# What is needed
Could you repeat the records below exactly, without the pictures?

Collected data
◇ ◇ ◇ ◇

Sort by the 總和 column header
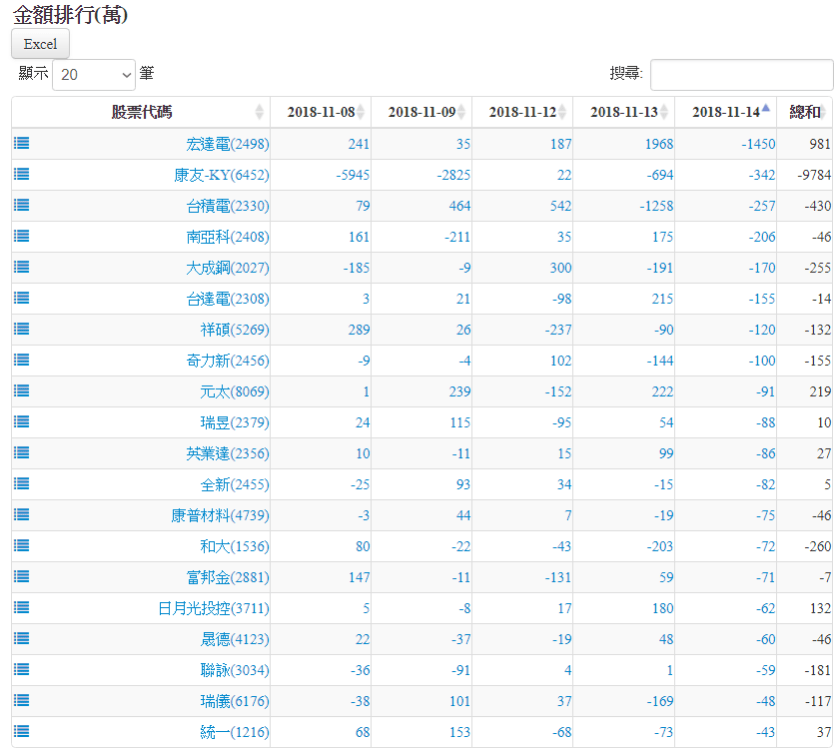Screen dimensions: 840x753 tap(805, 112)
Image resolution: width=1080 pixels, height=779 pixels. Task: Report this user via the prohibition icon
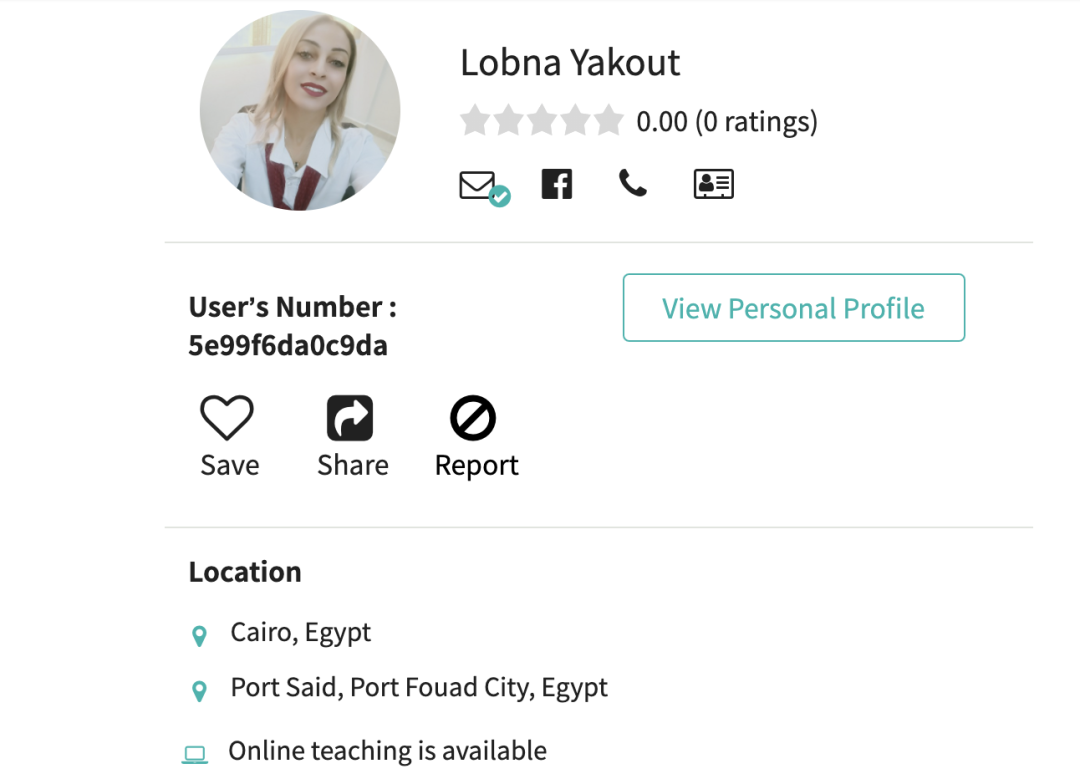point(473,418)
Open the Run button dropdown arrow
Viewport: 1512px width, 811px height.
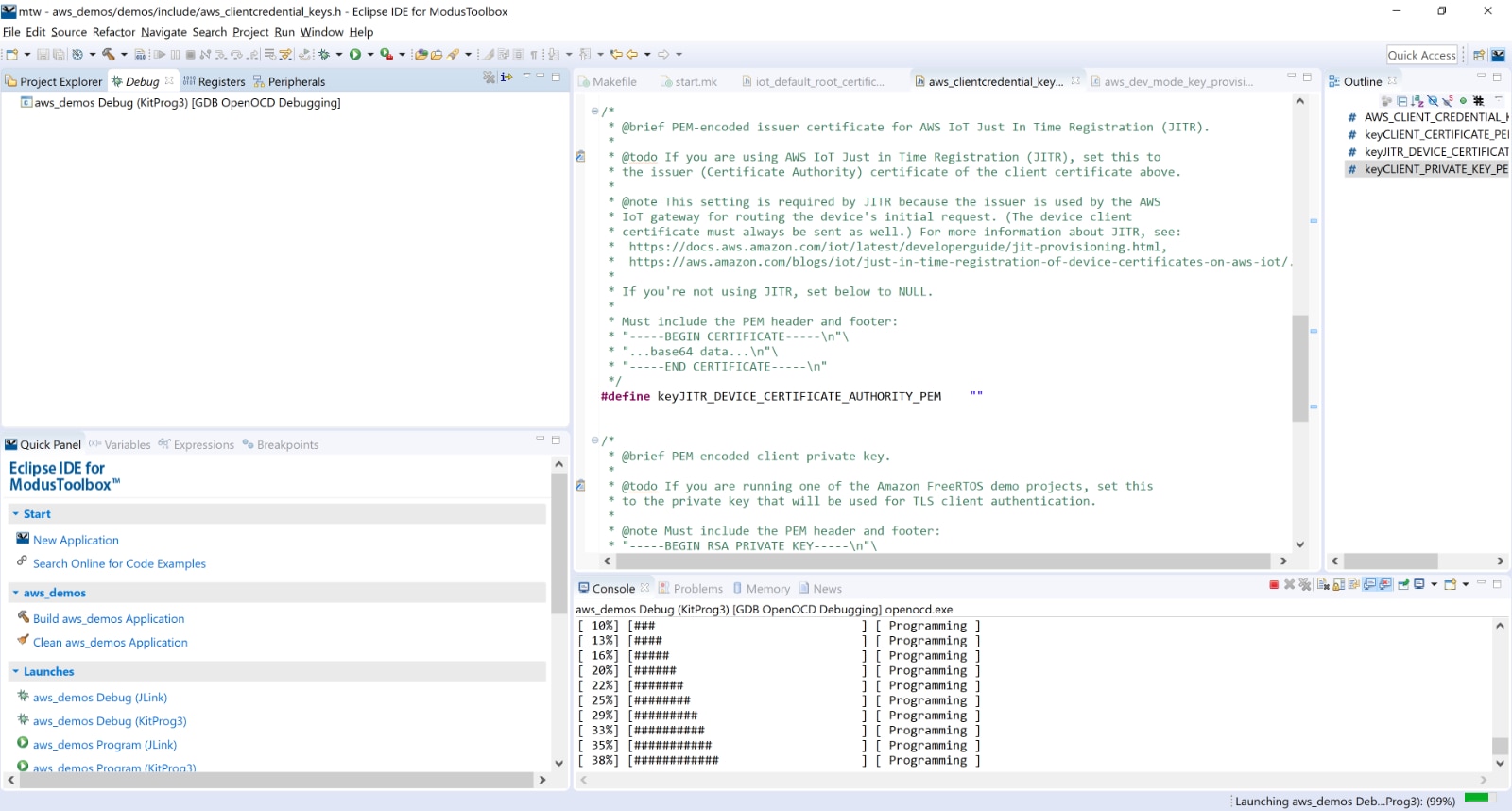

◇ ◇ ◇ ◇

# Result
Sort by the 總和 column header
Screen dimensions: 840x753 tap(805, 112)
Image resolution: width=1080 pixels, height=779 pixels. Task: Report this user via the prohibition icon
point(473,418)
Open the Run button dropdown arrow
Viewport: 1512px width, 811px height.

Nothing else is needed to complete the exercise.